• _DIRECTIVE A_: In the records, copy out again the stretch from the line containing "At what coordinates should I click to accomplish: Click the" through the line containing "(x=192, y=19)", keeping both of those lines.

★ ★ ★ ★

The price paid by the working class and the environment in the capitalist world was steep to be sure, but capitalism came out the winner nonetheless.
Thus, the scope and methods of planning in a socialist society have to be thoroughly reexamined, but with an eye to finding new forms that are democratic and suitable to economies of great complexity operating in a global context. Any idea, however, that socialism can do without planning would be a great mistake.
One of the most complex challenges facing a socialist society, for example, will be achieving a sustainable economy. It will, according to Marxist economists and ecologists, require major changes in our production methods and consumption patterns.
It is hard to imagine how this challenge, not to mention other challenges like overcoming racial and gender inequality, demilitarization, urban and rural revitalization, and so forth, can be successfully tackled without planning. Market mechanisms can play a useful role in economic coordination as I said, but the redirection of the economy along fundamentally new lines requires a planning process at every level.
While the debate over markets versus planning is absolutely necessary, much of it has been stripped from any particular context. But economic decisions can’t be made in a vacuum. The mix of planning and market mechanisms is shaped by the concrete political and economic context.
For example, in 1921, Lenin introduced a new policy that allowed for the revival of markets and encouraged the growth of cooperatives. This was not only necessary to revive a collapsed economy due to the civil war, but also to reestablish the strategic alliance between a tiny working class and a huge peasantry that had frayed during that same period.
Had Lenin gone “by the book,” had he not taken into close account the actual political and economic situation in Russia, he might have pursued a different policy that conformed to some abstract theory. But instead, he proposed a U-turn in economic policy, which infuriated some who believed that Lenin had abandoned socialism and the party’s “vanguard” role.
The point of this digression is not to drag out Lenin to legitimize markets or to heap scorn on misguided leftism, but rather to say again that economic policy is a decision that has to be soberly informed by the political, economic, and cultural realities of a particular moment.
With this in mind, I would expect that a transitional economy in our country would be a mixed one, combining different forms of socialist and cooperative property with space, within clear limits, for private enterprise. While democratic planning would begin to play a major role in organizing economic life, market mechanisms would probably operate over sectors of the economy for much longer than previously thought.

★ ★ ★ ★

• _DIRECTIVE B_:
Answer these about the text on socialist planning:
(i) In what year did Lenin introduce the policy that allowed markets to revive?
(ii) According to Marxist economists and ecologists, what will achieving a sustainable economy require?
(iii) What kind of economy does the writer expect a transitional economy in our country to be?

• _RECORDED DATA_:
★ ★ ★ ★

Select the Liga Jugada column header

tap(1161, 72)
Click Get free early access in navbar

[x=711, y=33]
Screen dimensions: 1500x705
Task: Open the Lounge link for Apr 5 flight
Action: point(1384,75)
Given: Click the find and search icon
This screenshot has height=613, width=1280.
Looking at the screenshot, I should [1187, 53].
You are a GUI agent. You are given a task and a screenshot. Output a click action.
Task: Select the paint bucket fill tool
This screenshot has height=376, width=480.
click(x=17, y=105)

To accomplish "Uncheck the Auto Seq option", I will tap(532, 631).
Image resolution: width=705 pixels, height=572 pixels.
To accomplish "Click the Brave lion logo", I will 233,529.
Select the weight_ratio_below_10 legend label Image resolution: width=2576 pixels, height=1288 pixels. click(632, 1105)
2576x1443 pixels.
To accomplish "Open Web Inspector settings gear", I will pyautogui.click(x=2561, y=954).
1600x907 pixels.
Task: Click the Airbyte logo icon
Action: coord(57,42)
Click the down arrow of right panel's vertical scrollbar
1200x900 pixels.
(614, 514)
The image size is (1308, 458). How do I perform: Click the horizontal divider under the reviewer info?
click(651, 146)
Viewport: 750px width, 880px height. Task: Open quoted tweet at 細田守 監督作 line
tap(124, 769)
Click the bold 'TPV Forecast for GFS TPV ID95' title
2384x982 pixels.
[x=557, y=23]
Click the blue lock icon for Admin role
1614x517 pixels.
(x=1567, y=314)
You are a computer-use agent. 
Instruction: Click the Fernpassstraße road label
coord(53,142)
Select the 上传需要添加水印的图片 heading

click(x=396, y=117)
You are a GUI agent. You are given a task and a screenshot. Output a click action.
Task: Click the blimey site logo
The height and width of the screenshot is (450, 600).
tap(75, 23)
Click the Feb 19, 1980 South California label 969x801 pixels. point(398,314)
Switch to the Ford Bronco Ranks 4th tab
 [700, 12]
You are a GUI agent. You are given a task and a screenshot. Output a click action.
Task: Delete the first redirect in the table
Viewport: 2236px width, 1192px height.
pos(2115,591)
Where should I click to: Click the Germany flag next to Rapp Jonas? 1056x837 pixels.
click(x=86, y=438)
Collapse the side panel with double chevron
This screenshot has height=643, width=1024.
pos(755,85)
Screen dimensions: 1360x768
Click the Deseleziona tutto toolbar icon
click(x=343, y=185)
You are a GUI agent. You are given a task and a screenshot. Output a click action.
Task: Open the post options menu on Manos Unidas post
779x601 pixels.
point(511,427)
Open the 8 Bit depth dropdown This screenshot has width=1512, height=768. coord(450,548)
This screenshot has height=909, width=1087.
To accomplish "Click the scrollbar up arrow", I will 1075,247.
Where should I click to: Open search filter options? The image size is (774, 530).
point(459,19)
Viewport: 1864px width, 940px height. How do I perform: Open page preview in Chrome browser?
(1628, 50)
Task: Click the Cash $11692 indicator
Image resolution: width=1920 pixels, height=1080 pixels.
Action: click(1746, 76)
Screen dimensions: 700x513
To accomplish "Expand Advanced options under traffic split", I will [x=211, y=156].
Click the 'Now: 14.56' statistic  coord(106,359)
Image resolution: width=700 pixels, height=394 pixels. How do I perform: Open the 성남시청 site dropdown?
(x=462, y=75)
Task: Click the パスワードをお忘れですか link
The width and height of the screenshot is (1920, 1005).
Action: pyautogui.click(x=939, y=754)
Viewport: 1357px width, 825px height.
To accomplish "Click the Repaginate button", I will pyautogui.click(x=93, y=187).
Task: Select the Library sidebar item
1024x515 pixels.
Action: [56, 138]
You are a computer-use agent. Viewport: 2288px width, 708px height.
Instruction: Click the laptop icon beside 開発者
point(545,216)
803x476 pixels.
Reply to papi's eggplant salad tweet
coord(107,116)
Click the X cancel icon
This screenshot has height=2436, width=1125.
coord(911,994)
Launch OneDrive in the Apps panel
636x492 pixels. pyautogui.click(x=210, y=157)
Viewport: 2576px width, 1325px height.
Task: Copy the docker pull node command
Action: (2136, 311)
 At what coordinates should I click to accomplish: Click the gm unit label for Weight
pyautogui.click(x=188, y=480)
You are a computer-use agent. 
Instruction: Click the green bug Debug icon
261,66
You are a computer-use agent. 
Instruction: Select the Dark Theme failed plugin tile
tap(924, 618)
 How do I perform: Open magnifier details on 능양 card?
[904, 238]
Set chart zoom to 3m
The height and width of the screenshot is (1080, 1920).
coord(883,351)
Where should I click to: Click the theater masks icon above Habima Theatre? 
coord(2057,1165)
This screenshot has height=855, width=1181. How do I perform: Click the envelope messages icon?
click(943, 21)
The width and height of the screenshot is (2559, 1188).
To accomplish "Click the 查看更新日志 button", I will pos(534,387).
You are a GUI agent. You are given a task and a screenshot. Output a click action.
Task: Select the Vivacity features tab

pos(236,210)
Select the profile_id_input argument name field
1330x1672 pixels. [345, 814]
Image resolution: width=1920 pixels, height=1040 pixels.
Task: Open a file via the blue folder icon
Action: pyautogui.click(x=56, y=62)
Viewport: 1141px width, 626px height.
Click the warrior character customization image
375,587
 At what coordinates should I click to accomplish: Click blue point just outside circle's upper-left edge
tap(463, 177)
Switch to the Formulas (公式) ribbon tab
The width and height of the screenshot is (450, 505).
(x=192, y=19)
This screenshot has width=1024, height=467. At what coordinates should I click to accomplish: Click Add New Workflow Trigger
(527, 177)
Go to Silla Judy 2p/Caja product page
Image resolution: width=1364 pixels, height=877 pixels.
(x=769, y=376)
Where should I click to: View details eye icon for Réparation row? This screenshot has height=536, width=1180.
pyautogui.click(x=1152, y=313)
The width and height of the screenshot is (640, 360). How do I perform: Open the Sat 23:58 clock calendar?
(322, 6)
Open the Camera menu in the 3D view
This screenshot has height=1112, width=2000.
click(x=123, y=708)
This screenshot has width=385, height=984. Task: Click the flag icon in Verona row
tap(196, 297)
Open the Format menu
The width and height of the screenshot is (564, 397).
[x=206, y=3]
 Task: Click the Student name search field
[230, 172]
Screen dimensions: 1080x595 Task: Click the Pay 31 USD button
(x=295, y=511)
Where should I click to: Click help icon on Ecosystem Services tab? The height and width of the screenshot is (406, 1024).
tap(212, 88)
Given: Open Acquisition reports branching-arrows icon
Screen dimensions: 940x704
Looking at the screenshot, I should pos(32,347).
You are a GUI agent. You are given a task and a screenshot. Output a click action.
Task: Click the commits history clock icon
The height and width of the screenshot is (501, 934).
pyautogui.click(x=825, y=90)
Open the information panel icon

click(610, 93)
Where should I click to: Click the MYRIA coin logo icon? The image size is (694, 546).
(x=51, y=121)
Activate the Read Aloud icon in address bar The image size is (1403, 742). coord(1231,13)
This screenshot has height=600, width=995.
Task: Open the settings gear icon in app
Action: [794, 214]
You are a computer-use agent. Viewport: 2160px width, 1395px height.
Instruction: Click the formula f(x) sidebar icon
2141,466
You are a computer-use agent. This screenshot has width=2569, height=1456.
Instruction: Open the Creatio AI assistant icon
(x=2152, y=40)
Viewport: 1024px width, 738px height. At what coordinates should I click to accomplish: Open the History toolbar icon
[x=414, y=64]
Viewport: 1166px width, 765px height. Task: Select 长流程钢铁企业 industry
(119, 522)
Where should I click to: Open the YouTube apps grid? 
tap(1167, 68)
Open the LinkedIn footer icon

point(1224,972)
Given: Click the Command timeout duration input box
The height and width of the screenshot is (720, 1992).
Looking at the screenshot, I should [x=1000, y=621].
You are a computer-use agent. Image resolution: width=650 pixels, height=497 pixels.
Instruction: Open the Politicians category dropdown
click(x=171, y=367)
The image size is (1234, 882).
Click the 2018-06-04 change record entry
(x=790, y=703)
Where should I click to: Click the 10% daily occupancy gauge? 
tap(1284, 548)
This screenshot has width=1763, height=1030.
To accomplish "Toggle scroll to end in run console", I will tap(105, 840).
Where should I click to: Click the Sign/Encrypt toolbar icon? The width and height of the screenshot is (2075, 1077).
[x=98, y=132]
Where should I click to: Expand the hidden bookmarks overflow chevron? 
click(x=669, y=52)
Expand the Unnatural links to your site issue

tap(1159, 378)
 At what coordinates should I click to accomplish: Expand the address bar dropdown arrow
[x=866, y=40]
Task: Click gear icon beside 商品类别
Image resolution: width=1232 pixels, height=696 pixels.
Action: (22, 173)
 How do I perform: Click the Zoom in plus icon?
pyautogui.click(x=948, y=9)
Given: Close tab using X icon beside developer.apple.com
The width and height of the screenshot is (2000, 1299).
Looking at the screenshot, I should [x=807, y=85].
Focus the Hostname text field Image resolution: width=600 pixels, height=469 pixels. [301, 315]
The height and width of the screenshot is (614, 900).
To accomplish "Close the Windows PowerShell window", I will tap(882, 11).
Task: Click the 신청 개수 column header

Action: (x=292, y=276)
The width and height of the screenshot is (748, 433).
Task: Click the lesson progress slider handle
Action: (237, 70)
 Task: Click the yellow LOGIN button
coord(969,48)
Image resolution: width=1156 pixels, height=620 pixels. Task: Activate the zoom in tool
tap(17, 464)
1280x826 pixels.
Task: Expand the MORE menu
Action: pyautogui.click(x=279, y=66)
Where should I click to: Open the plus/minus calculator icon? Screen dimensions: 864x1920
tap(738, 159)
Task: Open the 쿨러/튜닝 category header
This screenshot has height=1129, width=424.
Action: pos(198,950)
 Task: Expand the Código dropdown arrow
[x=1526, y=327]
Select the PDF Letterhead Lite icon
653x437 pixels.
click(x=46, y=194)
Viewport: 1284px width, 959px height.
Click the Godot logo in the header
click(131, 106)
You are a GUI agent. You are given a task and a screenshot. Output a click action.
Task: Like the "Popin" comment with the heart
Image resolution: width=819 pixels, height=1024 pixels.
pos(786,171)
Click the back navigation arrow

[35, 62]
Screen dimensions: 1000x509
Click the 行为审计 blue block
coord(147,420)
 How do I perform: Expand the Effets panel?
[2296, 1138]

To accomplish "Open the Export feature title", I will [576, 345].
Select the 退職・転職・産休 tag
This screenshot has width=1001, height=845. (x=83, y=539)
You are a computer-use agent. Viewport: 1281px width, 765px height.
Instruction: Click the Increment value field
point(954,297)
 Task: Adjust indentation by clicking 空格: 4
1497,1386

★ ★ ★ ★

• _COMPLETE ANSWER A_:
 At what coordinates should I click to accomplish: Click the gm unit label for Weight
pyautogui.click(x=188, y=480)
You are a computer-use agent. 
Instruction: Click the green bug Debug icon
261,66
You are a computer-use agent. 
Instruction: Select the Dark Theme failed plugin tile
tap(924, 618)
 How do I perform: Open magnifier details on 능양 card?
[904, 238]
Set chart zoom to 3m
The height and width of the screenshot is (1080, 1920).
coord(883,351)
Where should I click to: Click the theater masks icon above Habima Theatre? 
coord(2057,1165)
This screenshot has height=855, width=1181. How do I perform: Click the envelope messages icon?
click(943, 21)
The width and height of the screenshot is (2559, 1188).
To accomplish "Click the 查看更新日志 button", I will pos(534,387).
You are a GUI agent. You are given a task and a screenshot. Output a click action.
Task: Select the Vivacity features tab

pos(236,210)
Select the profile_id_input argument name field
1330x1672 pixels. [345, 814]
Image resolution: width=1920 pixels, height=1040 pixels.
Task: Open a file via the blue folder icon
Action: pyautogui.click(x=56, y=62)
Viewport: 1141px width, 626px height.
Click the warrior character customization image
375,587
 At what coordinates should I click to accomplish: Click blue point just outside circle's upper-left edge
tap(463, 177)
Switch to the Formulas (公式) ribbon tab
The width and height of the screenshot is (450, 505).
(x=192, y=19)

• _COMPLETE ANSWER B_:
(i) 1921
(ii) Major changes in our production methods and consumption patterns
(iii) A mixed one